Why Does This Matter?

Ummm, I’m sorry, but as I’ve written about before, Star Citizen is the single most crowd-funded project ever, and also looks like an incredibly sweet operatic space adventure game, so you should probably pay attention to it. Did I mention Oculus Rift support? It’s going to have Oculus Rift support.

Aside from that, though, it illustrates an important point: Google can be wrong. The answer boxes provided in SERPs are created with a complex algorithm — not by individuals filling out curated information (with a few notable exceptions).

There Is Tremendous SEO Opportunity for Optimized Images

I suspect that the big reason why this particular SERP is happening is because of the quality of this image’s optimization. Nerds like to copy and paste this image on all sorts of places in the Internet, and it’s heavily optimized for “capital ship.” It also crops up in content associated with the keywords “capital ship,” and Google sees this. After it happening so often, it thinks to itself, “Hey, I bet this image is of a capital ship!” Ipso facto, we have this SERP.

This is good news for you.

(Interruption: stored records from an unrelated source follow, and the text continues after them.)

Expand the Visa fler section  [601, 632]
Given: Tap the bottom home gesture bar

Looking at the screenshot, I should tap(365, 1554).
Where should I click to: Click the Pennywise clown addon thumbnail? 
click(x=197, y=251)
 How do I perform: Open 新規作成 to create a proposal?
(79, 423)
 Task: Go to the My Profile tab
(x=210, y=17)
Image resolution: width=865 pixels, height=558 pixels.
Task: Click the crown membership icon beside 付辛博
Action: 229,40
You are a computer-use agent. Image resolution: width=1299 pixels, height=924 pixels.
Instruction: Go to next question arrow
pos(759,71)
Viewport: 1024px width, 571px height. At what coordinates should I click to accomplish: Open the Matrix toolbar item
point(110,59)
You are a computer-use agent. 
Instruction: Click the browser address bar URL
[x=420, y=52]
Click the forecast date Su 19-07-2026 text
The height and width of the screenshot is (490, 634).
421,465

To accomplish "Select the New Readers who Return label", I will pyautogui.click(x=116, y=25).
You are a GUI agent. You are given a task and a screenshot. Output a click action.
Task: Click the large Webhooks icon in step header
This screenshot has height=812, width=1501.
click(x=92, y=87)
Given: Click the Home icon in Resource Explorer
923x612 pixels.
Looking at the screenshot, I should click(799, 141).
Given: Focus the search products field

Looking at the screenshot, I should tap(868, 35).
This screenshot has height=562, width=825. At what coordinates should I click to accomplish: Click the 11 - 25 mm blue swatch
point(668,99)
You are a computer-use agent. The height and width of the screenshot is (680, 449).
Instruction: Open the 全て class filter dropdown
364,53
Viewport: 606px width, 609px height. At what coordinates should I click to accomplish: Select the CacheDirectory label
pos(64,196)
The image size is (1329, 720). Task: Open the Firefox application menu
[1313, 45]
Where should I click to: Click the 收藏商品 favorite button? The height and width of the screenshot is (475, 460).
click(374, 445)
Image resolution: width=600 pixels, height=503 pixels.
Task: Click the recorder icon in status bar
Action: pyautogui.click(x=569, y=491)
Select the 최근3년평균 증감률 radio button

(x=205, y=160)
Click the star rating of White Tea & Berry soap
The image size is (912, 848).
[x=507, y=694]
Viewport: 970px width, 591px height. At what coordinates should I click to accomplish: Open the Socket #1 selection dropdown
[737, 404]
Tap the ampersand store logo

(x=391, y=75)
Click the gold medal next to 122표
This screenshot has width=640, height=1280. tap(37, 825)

For whatever reason, image optimization falls to the wayside for optimization, but as SEO becomes more and more about content, and content is becoming more and more visual (see: Pinterest, Instagram, et al.), image optimization should be a high priority for webmasters. Moreover, BECAUSE many webmasters/SEOs forget about or ignore image optimization, there’s probably a good chance that you can get your image content to rank for some of your key terms.

How to Find Your Image Ranking Opportunity 

My advice: look at the SERPs for the keywords that you care about. Are any images popping up? What about knowledge graphs or answer boxes? If so, maybe it’s time you factor what the SERPs actually look like, and make sure that your website has optimized content — both for best practices, and the actual content media itself —  to give you the best chance for ranking.